Dmitriev is considered to have first encountered Russia's enduring president at the commencement of his leadership in 2000, but he has not always agreed with his opinions.
While Putin saw the dissolution of the Soviet Union as the "greatest international upheaval of the modern era", a associate states Dmitriev joined an educational institution rally in Kyiv at the age of 15.
His relationship with the US began the same year, in 1990, when he was involved in a academic program in New Hampshire, where a local newspaper quoted him emphasizing Ukraine's cultural heritage: "Ukraine had a extended tradition as an sovereign country before it was incorporated of the Russian empire."

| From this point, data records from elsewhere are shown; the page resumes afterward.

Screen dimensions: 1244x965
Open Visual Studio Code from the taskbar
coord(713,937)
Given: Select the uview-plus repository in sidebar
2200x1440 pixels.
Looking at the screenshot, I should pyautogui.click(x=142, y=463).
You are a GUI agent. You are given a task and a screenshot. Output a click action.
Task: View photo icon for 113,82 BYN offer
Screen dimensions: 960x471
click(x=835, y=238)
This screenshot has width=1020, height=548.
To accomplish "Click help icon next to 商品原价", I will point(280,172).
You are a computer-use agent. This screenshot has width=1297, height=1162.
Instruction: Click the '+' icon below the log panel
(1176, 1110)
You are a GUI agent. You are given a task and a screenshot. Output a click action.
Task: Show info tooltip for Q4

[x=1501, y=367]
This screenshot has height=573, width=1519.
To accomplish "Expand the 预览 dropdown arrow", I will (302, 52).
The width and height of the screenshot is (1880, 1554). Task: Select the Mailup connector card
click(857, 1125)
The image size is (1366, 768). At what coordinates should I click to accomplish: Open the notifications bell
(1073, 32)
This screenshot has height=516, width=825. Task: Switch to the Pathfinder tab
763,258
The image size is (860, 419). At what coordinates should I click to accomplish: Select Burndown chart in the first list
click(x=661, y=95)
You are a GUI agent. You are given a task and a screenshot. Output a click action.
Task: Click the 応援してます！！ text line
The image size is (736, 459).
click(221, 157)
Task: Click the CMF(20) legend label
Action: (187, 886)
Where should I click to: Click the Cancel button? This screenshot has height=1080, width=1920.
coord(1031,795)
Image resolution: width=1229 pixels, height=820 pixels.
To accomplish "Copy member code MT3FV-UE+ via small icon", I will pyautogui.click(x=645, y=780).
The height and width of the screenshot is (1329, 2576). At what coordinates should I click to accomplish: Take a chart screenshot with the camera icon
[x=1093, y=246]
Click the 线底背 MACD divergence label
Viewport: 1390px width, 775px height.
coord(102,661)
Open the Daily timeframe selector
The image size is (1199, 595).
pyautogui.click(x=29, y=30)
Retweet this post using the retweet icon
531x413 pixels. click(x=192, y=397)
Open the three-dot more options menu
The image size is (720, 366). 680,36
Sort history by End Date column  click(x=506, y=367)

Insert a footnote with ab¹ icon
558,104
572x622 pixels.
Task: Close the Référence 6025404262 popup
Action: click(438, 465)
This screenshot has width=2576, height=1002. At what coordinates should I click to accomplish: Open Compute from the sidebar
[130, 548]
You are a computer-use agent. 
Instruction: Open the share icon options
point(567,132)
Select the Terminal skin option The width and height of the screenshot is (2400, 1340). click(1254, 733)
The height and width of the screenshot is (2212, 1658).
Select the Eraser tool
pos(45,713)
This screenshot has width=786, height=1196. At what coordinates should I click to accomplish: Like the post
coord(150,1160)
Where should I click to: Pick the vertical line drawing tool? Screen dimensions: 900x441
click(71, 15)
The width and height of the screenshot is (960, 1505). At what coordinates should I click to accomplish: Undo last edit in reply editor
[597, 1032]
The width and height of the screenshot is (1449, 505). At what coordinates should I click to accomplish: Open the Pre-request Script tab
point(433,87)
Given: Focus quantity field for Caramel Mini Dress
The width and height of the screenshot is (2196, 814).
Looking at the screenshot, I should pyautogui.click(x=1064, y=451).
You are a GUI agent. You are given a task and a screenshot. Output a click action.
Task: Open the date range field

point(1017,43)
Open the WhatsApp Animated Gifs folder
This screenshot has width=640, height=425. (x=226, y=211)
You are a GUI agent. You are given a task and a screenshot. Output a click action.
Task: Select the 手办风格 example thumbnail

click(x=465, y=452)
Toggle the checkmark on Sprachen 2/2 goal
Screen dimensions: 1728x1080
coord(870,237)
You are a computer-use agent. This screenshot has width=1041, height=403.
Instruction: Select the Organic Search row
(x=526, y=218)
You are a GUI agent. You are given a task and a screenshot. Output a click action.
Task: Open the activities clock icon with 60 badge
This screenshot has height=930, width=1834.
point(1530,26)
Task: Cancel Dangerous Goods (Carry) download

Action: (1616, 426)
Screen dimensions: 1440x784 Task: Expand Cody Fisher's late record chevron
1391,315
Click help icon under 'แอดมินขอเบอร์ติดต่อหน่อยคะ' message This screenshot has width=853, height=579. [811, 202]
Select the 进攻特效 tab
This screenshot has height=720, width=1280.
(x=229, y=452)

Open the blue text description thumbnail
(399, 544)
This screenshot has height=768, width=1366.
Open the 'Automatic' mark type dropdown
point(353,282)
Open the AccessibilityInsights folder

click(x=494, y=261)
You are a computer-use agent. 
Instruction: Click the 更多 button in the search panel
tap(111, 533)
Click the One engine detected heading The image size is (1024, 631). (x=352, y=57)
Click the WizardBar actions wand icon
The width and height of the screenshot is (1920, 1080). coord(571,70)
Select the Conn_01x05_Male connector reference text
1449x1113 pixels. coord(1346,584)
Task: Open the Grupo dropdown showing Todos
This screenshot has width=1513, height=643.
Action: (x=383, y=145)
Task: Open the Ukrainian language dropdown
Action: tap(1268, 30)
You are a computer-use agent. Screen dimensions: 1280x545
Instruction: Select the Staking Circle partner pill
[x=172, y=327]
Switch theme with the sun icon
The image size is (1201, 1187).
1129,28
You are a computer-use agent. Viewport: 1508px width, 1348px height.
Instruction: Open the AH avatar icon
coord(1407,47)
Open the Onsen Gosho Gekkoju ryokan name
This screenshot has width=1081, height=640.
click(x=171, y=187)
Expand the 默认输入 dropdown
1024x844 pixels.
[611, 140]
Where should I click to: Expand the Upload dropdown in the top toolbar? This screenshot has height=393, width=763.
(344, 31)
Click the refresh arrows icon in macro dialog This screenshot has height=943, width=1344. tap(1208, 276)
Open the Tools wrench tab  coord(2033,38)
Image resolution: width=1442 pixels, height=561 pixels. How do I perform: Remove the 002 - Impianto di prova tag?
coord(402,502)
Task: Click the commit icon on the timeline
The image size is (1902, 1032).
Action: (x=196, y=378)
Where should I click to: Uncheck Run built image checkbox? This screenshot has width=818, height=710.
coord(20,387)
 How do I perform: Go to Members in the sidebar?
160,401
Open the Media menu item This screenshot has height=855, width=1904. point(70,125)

He afterward went back to the US as a college student and wrote a thesis on corporate transfer in Ukraine while at Stanford University.
In his thesis proposal he proposed the investigation would "prepare me better for making a contribution to the reform process in Ukraine".
After receiving an MBA at Harvard, he gained experience for McKinsey in the West Coast, Prague and Moscow, and then became part of the US-Russia Investment Fund, set up by the US to assist Russia's transition to a private enterprise.